Por qué el 28 de enero se celebra el Día del Ferroaficionado
Cada 28 de enero se conmemora en la Argentina el Día del Ferroaficionado, una fecha que recuerda el nacimiento simbólico de la pasión por los trenes y rinde homenaje a quienes mantienen viva la memoria ferroviaria. El origen de esta jornada se remonta a 1857, cuando la locomotora “La Porteña” realizó su primera prueba pública en Buenos Aires.
La conmemoración del Día del Ferroaficionado invita a reflexionar sobre ese legado y a revalorizar el rol del tren como parte de la historia nacional y regional.
Una fecha con historia
La elección del 28 de enero como Día del Ferroaficionado fue impulsada por Miguel Ángel Pignataro y se basa en un hecho histórico: ese día de 1857, la locomotora “La Porteña” salió por primera vez del taller por sus propios medios y fue observada por vecinos que se detuvieron a contemplar el novedoso artefacto.
El acontecimiento no pasó inadvertido y fue registrado en la prensa de la época, dejando constancia de un momento clave para el desarrollo del ferrocarril en el país.
La pasión por los trenes
Según explicó Luis Gutiérrez, director del Museo Nacional Ferroviario, aquellos transeúntes que se detuvieron a mirar la locomotora representan el germen de lo que hoy se conoce como el ferroaficionado: personas que, por interés cultural, histórico o emocional, siguen vinculadas al mundo del tren.
La fecha busca homenajear a quienes, aún hoy, se detienen a observar el paso de una formación, fotografiarla o preservar objetos y relatos vinculados al sistema ferroviario.
A más de un siglo y medio de aquella primera prueba de “La Porteña”, el Día del Ferroaficionado continúa renovando el vínculo entre pasado y presente.
Un legado cultural
El ferrocarril no solo marcó el desarrollo económico del país, sino que también dejó una huella profunda en la identidad de pueblos y ciudades.
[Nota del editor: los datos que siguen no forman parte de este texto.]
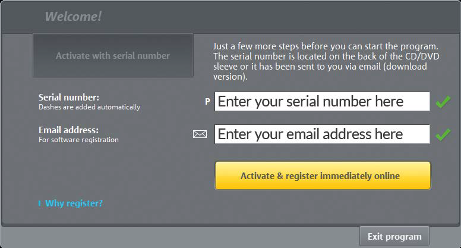Click the P icon before serial number field

207,102
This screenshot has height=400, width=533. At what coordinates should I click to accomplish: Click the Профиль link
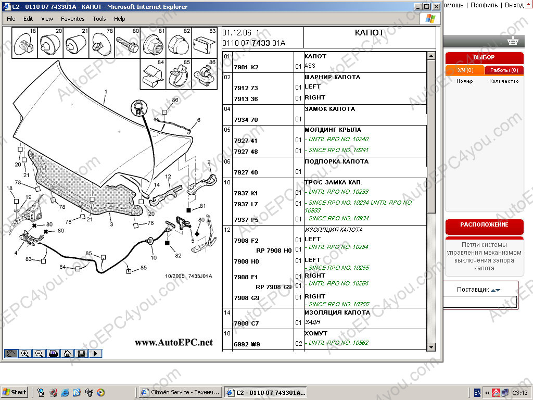pyautogui.click(x=484, y=5)
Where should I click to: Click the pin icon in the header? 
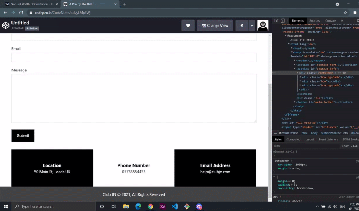[242, 25]
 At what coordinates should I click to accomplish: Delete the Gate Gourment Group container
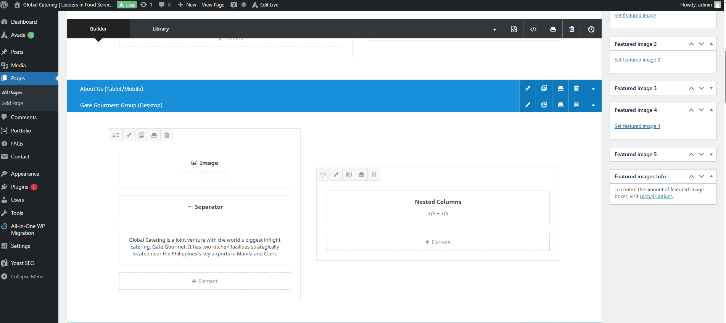576,105
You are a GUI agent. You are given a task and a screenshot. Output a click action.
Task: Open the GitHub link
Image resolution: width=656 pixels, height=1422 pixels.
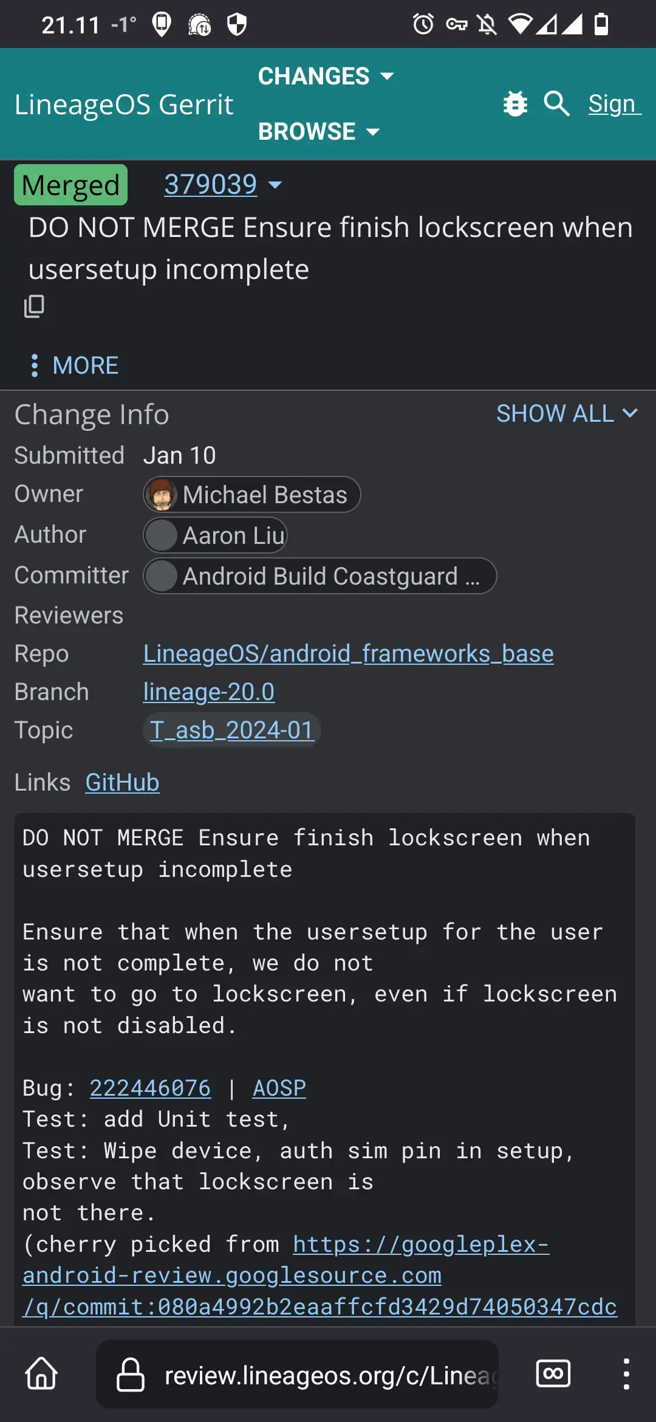click(122, 783)
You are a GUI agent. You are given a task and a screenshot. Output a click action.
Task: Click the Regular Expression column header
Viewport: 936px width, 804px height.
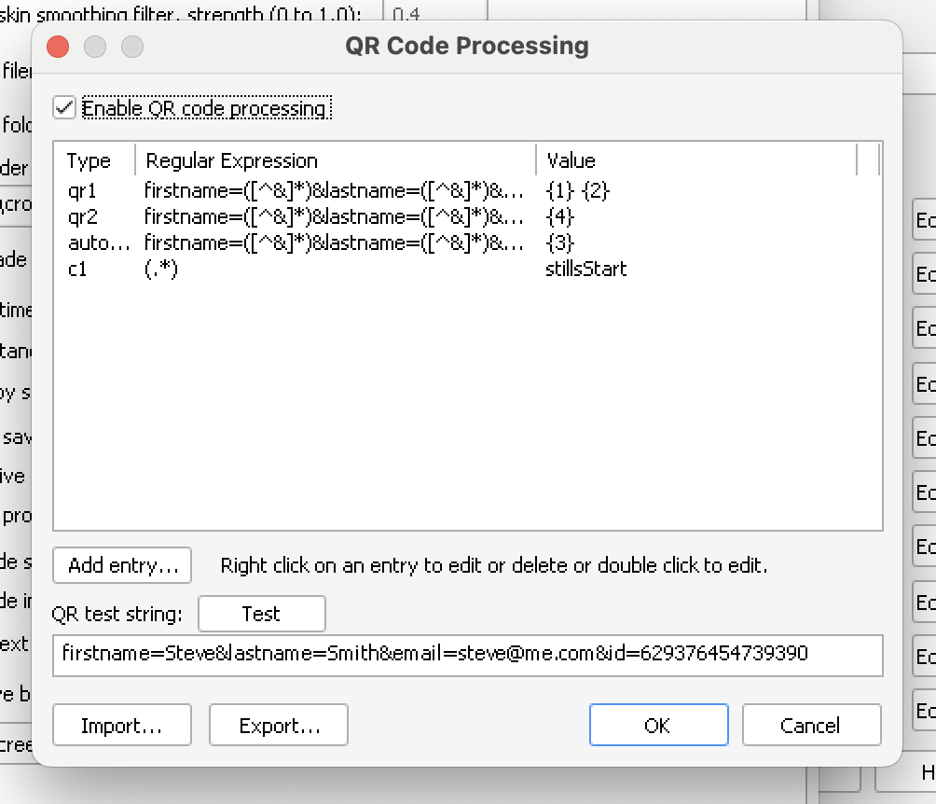[x=232, y=161]
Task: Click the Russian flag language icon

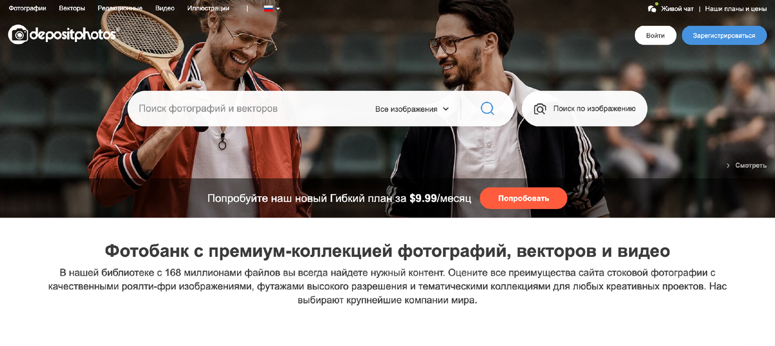Action: coord(268,8)
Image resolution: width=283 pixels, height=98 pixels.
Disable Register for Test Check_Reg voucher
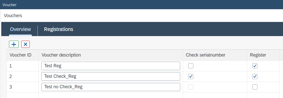tap(255, 77)
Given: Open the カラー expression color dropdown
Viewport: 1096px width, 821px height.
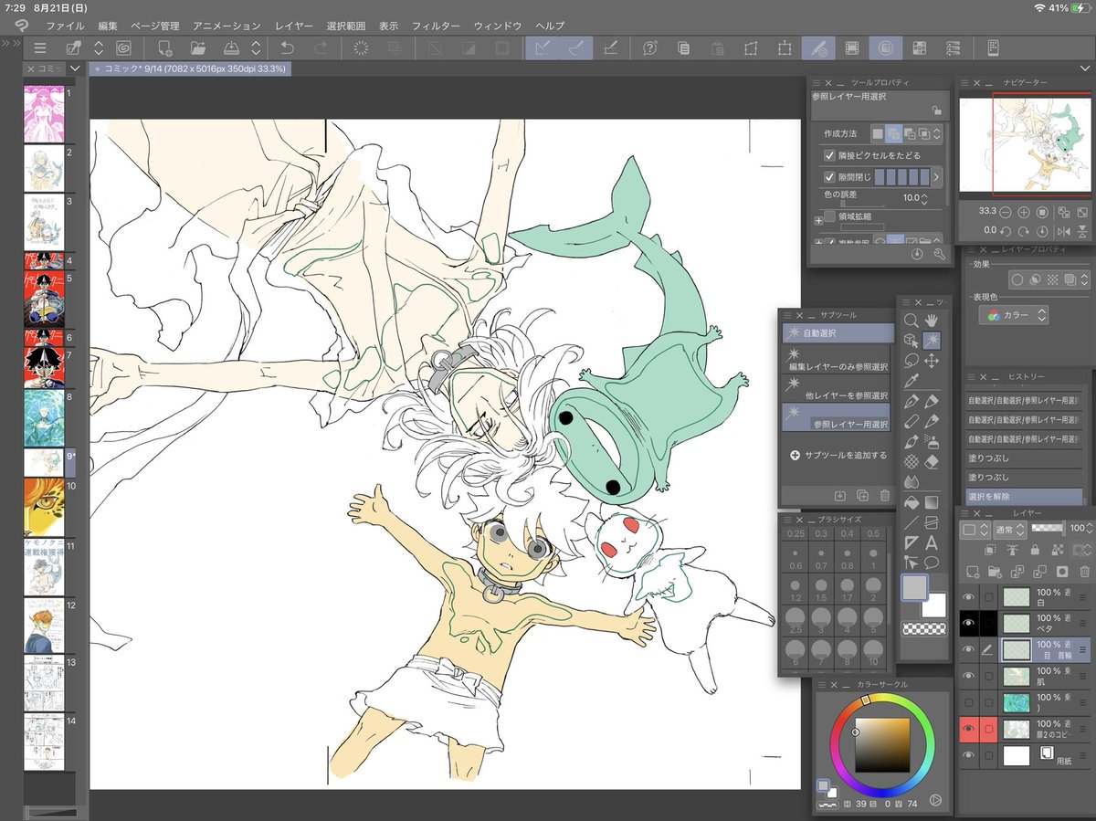Looking at the screenshot, I should point(1014,315).
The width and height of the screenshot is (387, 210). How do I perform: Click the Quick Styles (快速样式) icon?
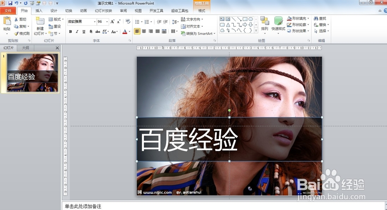coord(278,21)
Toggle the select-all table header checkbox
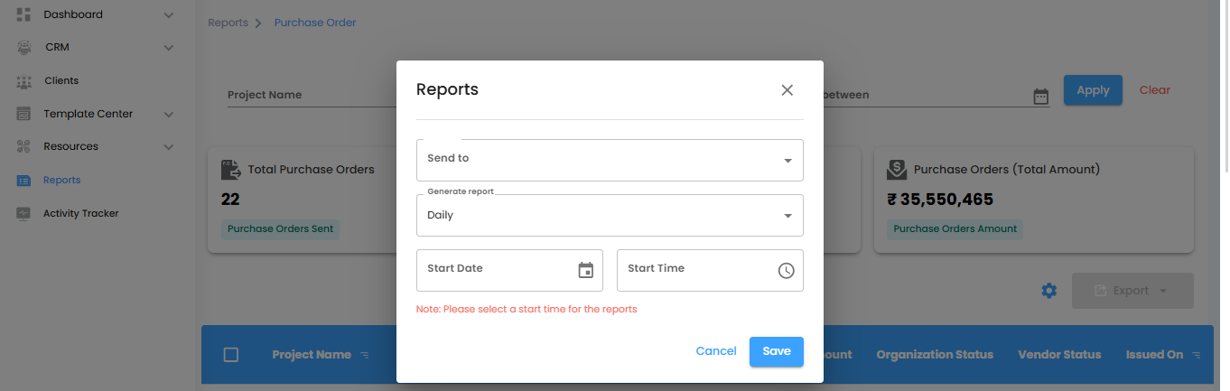 (x=230, y=355)
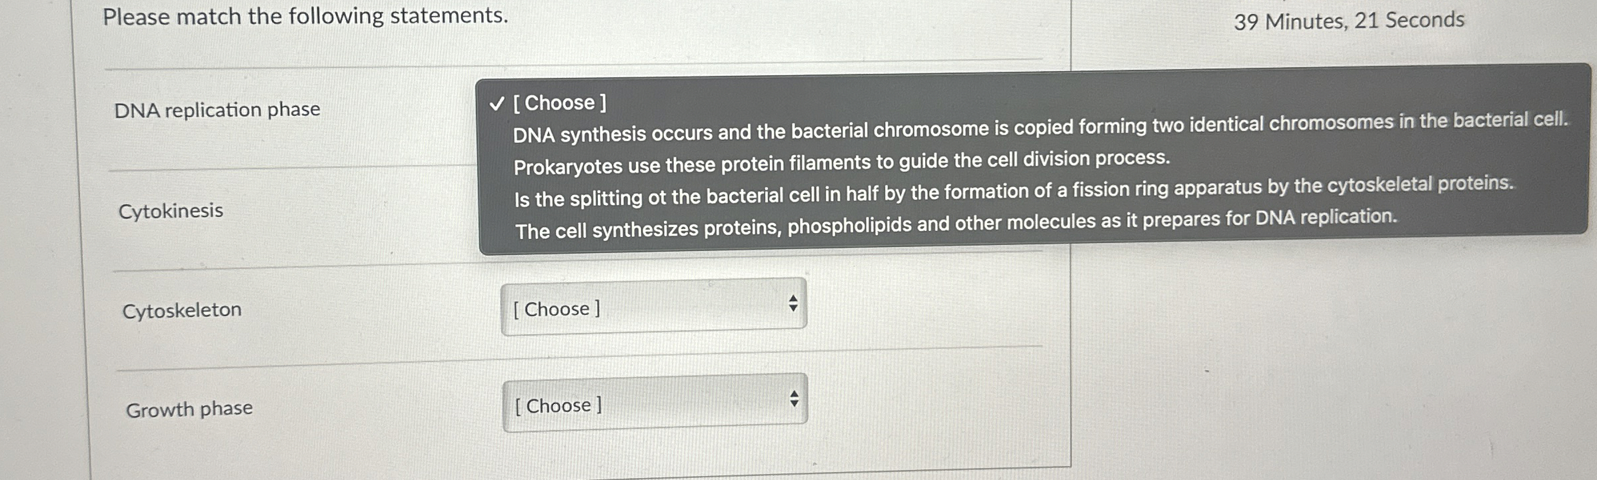Select the checkmark next to [Choose] option
The image size is (1597, 480).
[x=497, y=103]
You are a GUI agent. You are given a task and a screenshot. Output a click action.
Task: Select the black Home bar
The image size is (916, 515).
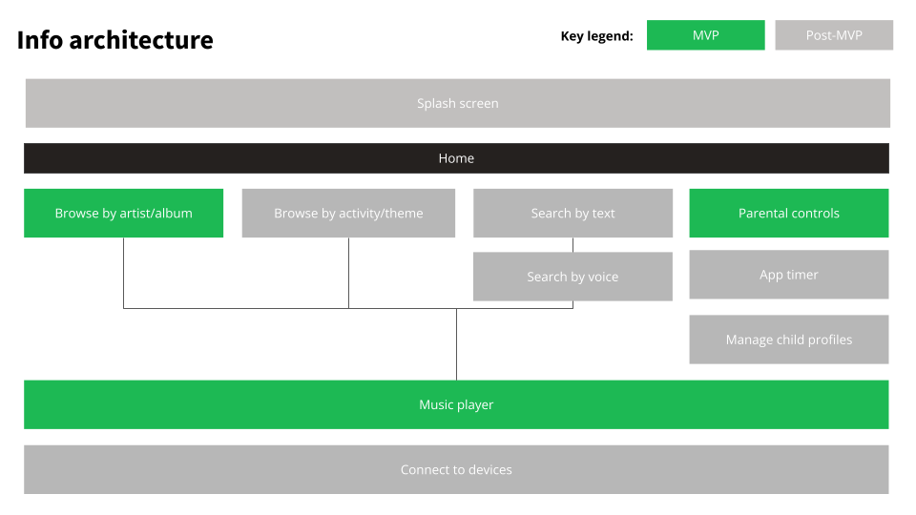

Estaciones, talleres y ramales se transformaron en puntos de encuentro social y símbolos de progreso.
La conmemoración del Día del Ferroaficionado invita a reflexionar sobre ese legado y a revalorizar el rol del tren como parte de la historia nacional y regional.
A más de un siglo y medio de aquella primera prueba de “La Porteña”, el Día del Ferroaficionado continúa renovando el vínculo entre pasado y presente. La fecha no solo recuerda un hito técnico, sino también una forma de mirar el país desde sus rieles y su memoria colectiva.